The desire for memory
The Mike Flowers Pops (left), small screen thinks, are a world-bettering phenomenon, harking back to the days when pop music was more than just a bunch of lads with bad haircuts screeching tunelessly at pubescent girls. Their magisterial cover of Oasis's "Wonderwall", storming up the charts even as I scratch out these words with my special quill, fashioned from the feathers of a moor-hen, is but one facet of Mr Flowers's kaleidoscopic genius. The other one is his contribution to a forthcoming televisual cult, Memory Man, for which he has composed the theme and incidental music, and in the pilot of which he plays a giant mouse.
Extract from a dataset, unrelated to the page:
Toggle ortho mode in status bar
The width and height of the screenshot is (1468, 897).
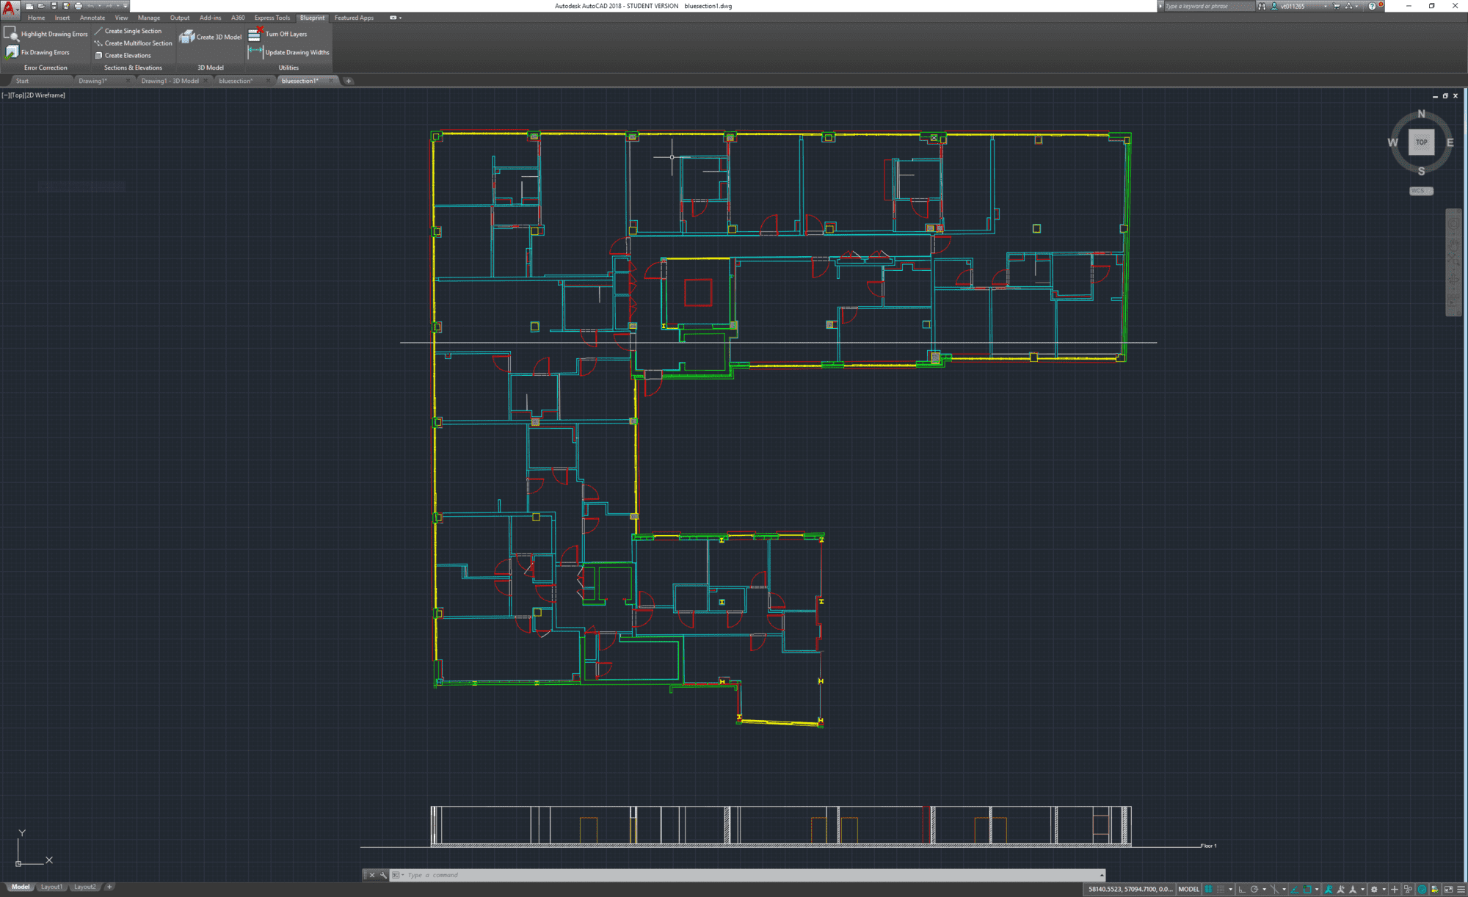pyautogui.click(x=1242, y=889)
Memory Man is a comedy- mystery-thriller set in "Mixties" London (a fictitious era, darlings, with bits of the Sixties, Nineties and Twenties thrown together in a chronological melange). It depicts the buffo adventures of James Linklater, who wakes up in hospital with complete memory loss. He uncovers enough of his past to learn that he was a spy, close to unveiling a sinister plot by an underground organisation to take over the world. "They are out to get him, and he can trust no one in a crazy world of go-go girls, fast cars and roll-neck sweaters." Does this not sound magnificent? At the moment, Memory Man exists only as a five-minute pilot episode, which has been funded by cult TV experts Bravo, but Absolutely Productions are currently seeking finance for a full co-production in 1996.
The memory of goats
Ah, what a magical season this is for children, as they gambol prettily under frozen flyovers and attempt to maim each other by hiding rocks in snowballs. Get them inside, though, and sit them in front of The Hill Billy Goats (left, Arena, pounds 8.99, out now), and innocent contentment will shine out of them like a spectacular torch. You can watch it too, because it's based on the classic Billy Goat's Gruff books, and is full of lots of beautifully animated, cuddly goats, in three full-colour tales of unparalleled fluffiness. I want one now.
The goats of comedy
They Think It's All Over, that spiffy sports comedy quiz (absolutely small screen's favourite programme), is attracting serious attention from the BBC's moneypusses, who are offering a three-year contract. Marvellous. Even if the Christmas edition (Thur 28 Dec, 10.20pm BBC2) won't be over- topical, as it was recorded in October.